- [DESCRIPTION OF THE TASK]:
Write the data out again, exactly as given.
───── EXTRACTED RECORDS ─────
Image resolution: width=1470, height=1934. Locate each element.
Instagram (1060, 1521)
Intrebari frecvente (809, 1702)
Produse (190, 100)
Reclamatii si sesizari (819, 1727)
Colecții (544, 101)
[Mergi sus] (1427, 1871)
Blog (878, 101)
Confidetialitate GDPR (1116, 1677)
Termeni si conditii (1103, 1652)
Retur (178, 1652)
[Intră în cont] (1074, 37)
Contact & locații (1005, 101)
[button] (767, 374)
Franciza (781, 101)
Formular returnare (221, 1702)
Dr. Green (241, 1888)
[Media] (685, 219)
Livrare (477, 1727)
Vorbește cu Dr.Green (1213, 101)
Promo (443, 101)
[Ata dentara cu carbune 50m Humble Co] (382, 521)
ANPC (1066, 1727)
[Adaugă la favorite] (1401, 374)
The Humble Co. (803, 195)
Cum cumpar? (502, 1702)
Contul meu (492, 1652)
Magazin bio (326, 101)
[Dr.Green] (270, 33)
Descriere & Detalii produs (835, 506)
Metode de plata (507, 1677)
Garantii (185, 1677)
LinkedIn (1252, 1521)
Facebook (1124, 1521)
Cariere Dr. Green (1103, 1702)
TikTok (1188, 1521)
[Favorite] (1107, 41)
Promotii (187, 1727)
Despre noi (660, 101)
─────
- [RESPONSE]:
Image resolution: width=1470, height=1934. Locate each element.
Instagram (1060, 1521)
Intrebari frecvente (809, 1702)
Produse (190, 100)
Reclamatii si sesizari (819, 1727)
Colecții (544, 101)
[Mergi sus] (1427, 1871)
Blog (878, 101)
Confidetialitate GDPR (1116, 1677)
Termeni si conditii (1103, 1652)
Retur (178, 1652)
[Intră în cont] (1074, 37)
Contact & locații (1005, 101)
[button] (767, 374)
Franciza (781, 101)
Formular returnare (221, 1702)
Dr. Green (241, 1888)
[Media] (685, 219)
Livrare (477, 1727)
Vorbește cu Dr.Green (1213, 101)
Promo (443, 101)
[Ata dentara cu carbune 50m Humble Co] (382, 521)
ANPC (1066, 1727)
[Adaugă la favorite] (1401, 374)
The Humble Co. (803, 195)
Cum cumpar? (502, 1702)
Contul meu (492, 1652)
Magazin bio (326, 101)
[Dr.Green] (270, 33)
Descriere & Detalii produs (835, 506)
Metode de plata (507, 1677)
Garantii (185, 1677)
LinkedIn (1252, 1521)
Facebook (1124, 1521)
Cariere Dr. Green (1103, 1702)
TikTok (1188, 1521)
[Favorite] (1107, 41)
Promotii (187, 1727)
Despre noi (660, 101)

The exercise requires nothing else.